What to work on: An exact copy of the records is required, minus the pictures they hold.

##### Records for the task

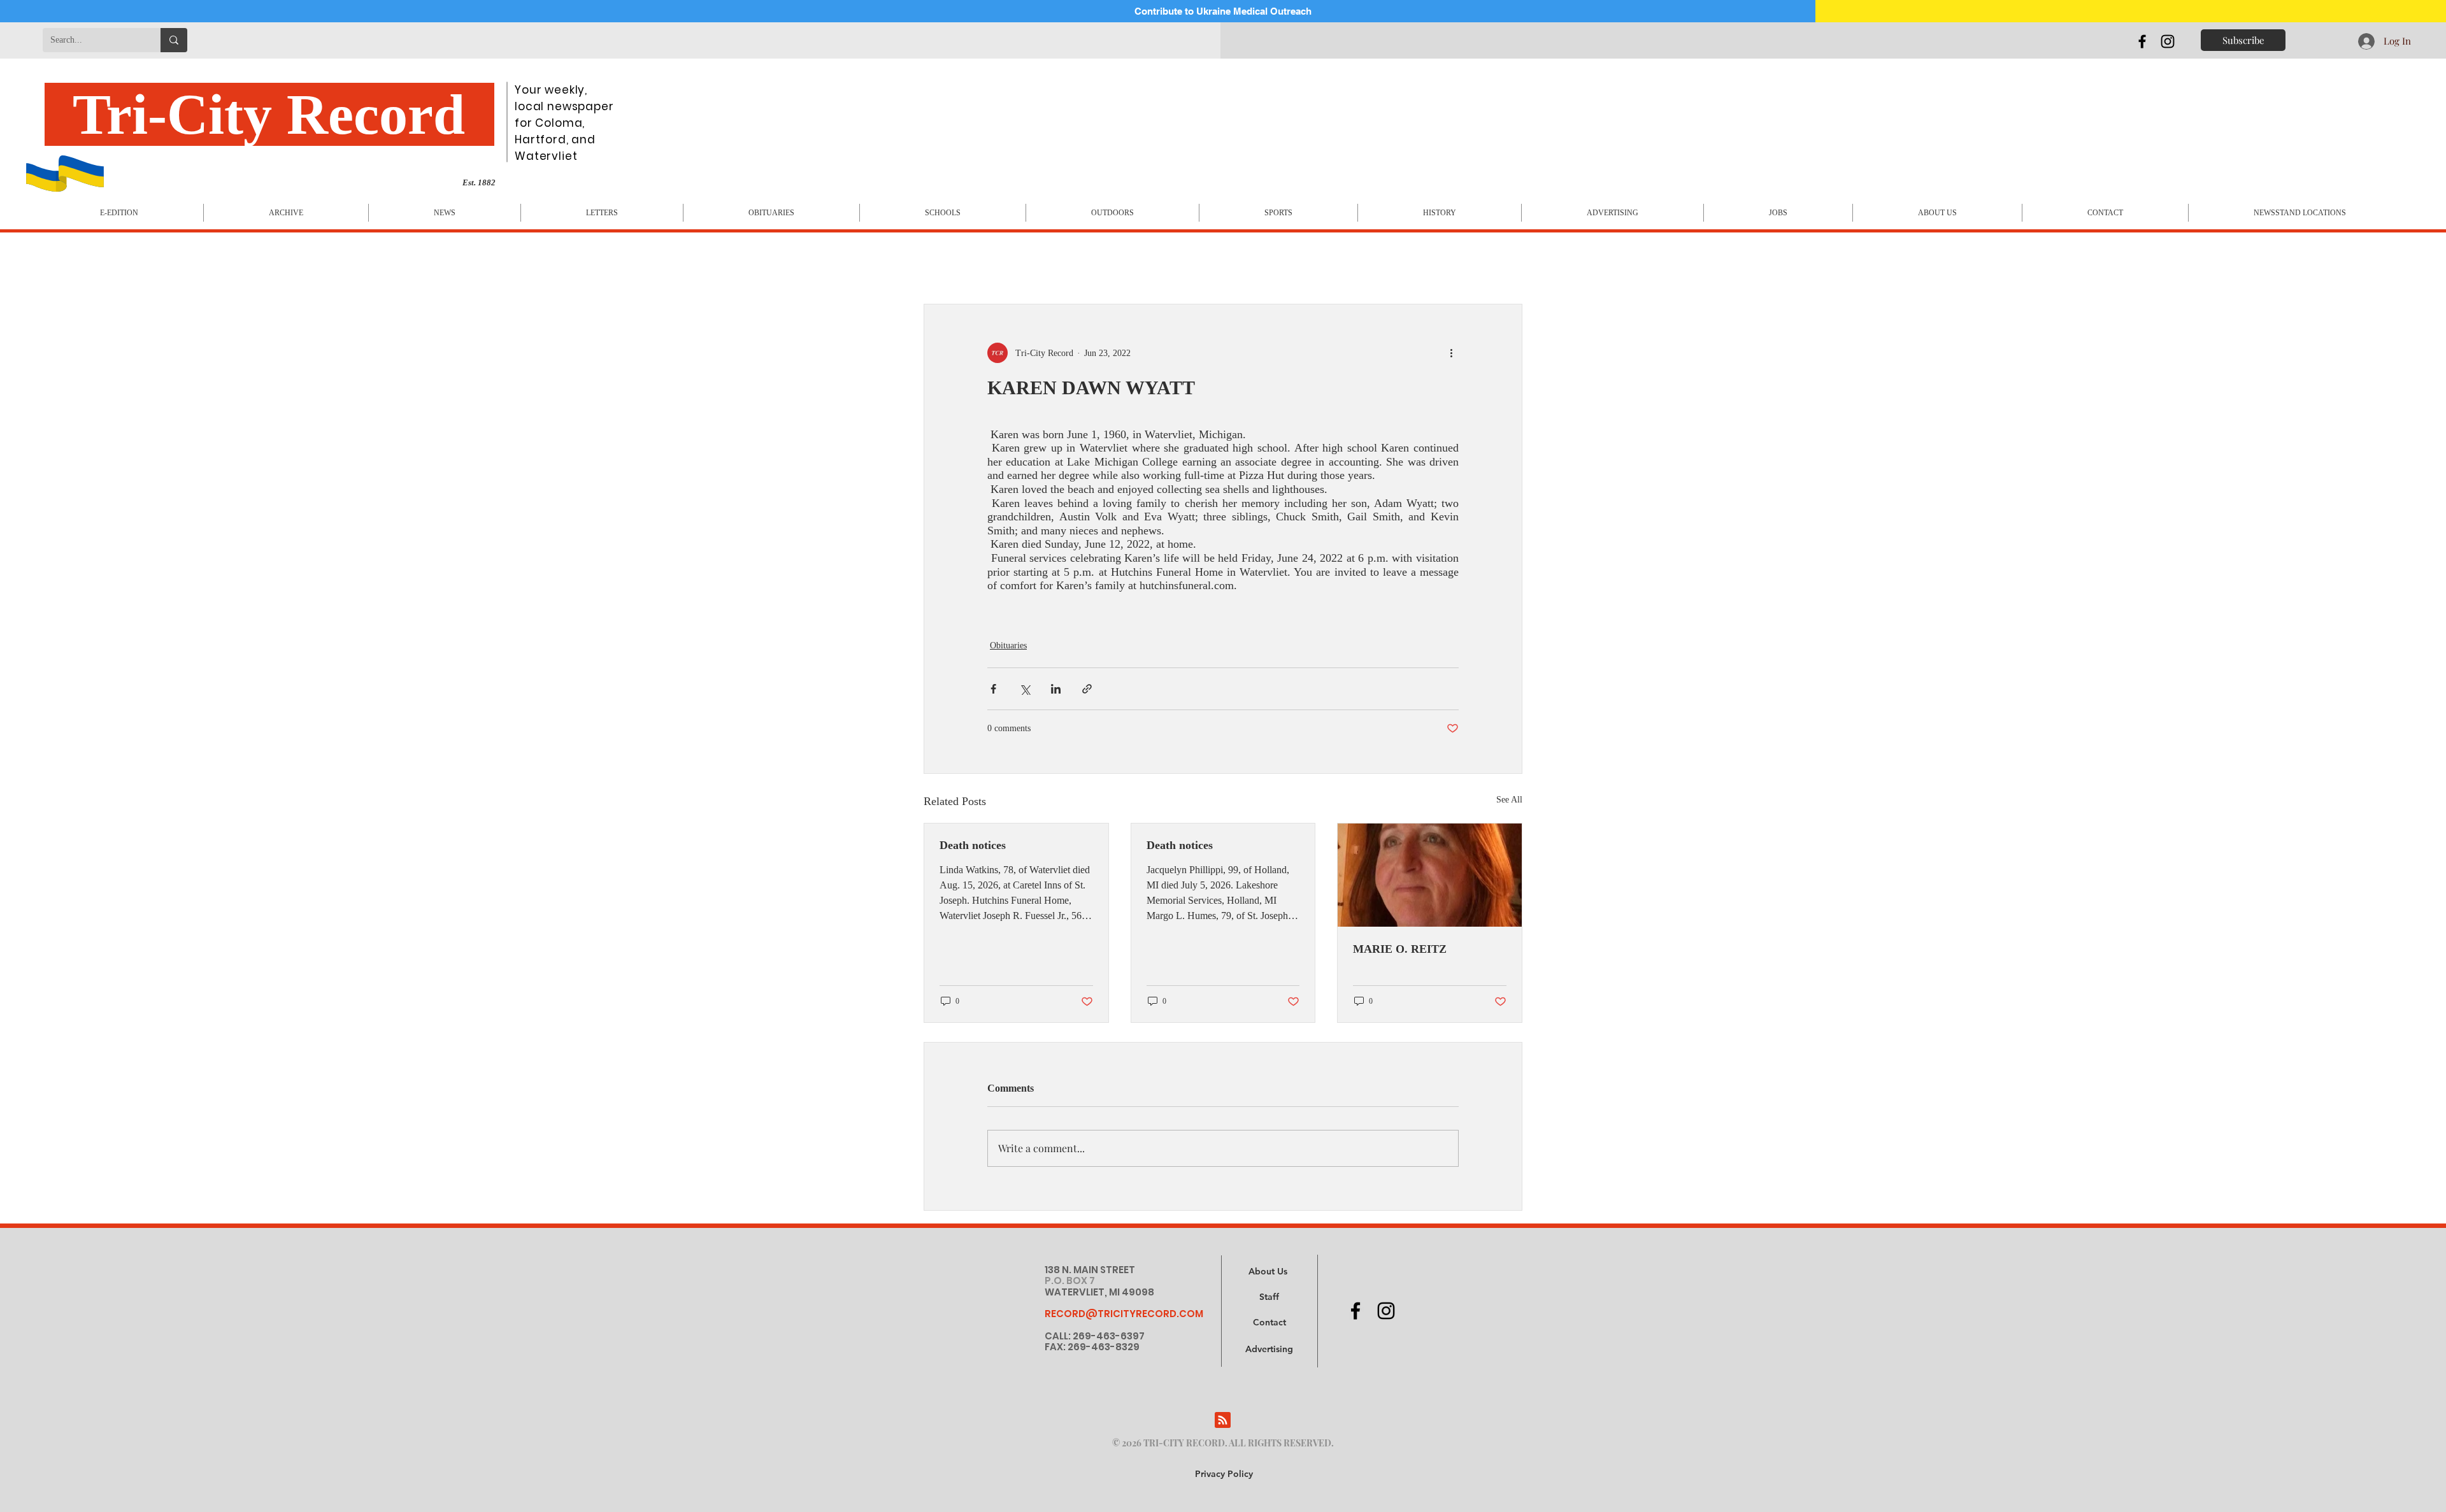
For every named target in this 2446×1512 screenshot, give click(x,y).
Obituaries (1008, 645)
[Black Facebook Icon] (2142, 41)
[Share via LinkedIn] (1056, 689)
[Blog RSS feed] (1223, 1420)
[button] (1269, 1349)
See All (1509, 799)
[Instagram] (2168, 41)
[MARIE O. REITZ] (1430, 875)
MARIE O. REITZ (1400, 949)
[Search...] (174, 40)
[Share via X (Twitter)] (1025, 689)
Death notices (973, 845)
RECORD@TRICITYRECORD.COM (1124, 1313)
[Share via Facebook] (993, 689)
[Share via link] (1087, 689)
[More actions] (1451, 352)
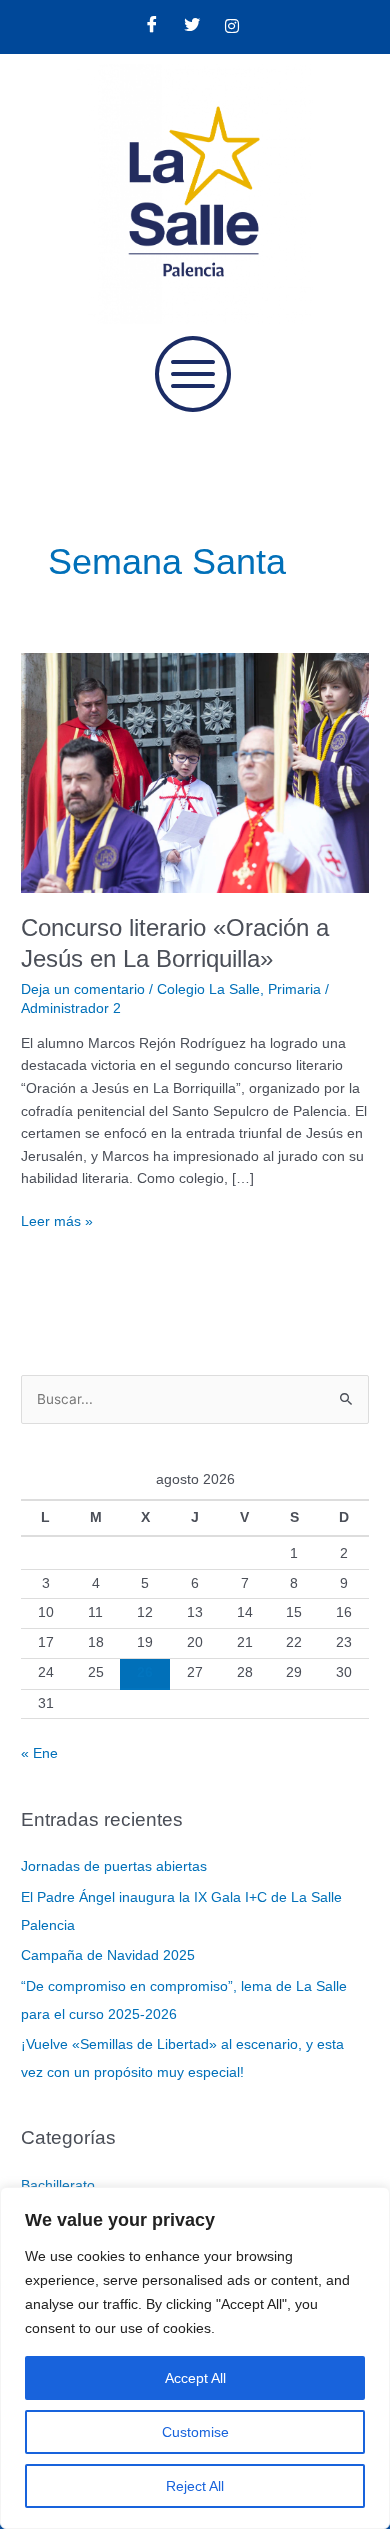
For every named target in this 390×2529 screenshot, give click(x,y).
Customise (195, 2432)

##########

Answer to the problem:
For every named target in this 2446×1512 screenshot, give click(x,y).
Obituaries (1008, 645)
[Black Facebook Icon] (2142, 41)
[Share via LinkedIn] (1056, 689)
[Blog RSS feed] (1223, 1420)
[button] (1269, 1349)
See All (1509, 799)
[Instagram] (2168, 41)
[MARIE O. REITZ] (1430, 875)
MARIE O. REITZ (1400, 949)
[Search...] (174, 40)
[Share via X (Twitter)] (1025, 689)
Death notices (973, 845)
RECORD@TRICITYRECORD.COM (1124, 1313)
[Share via Facebook] (993, 689)
[Share via link] (1087, 689)
[More actions] (1451, 352)
For every named target in this 390×2529 screenshot, give click(x,y).
Customise (195, 2432)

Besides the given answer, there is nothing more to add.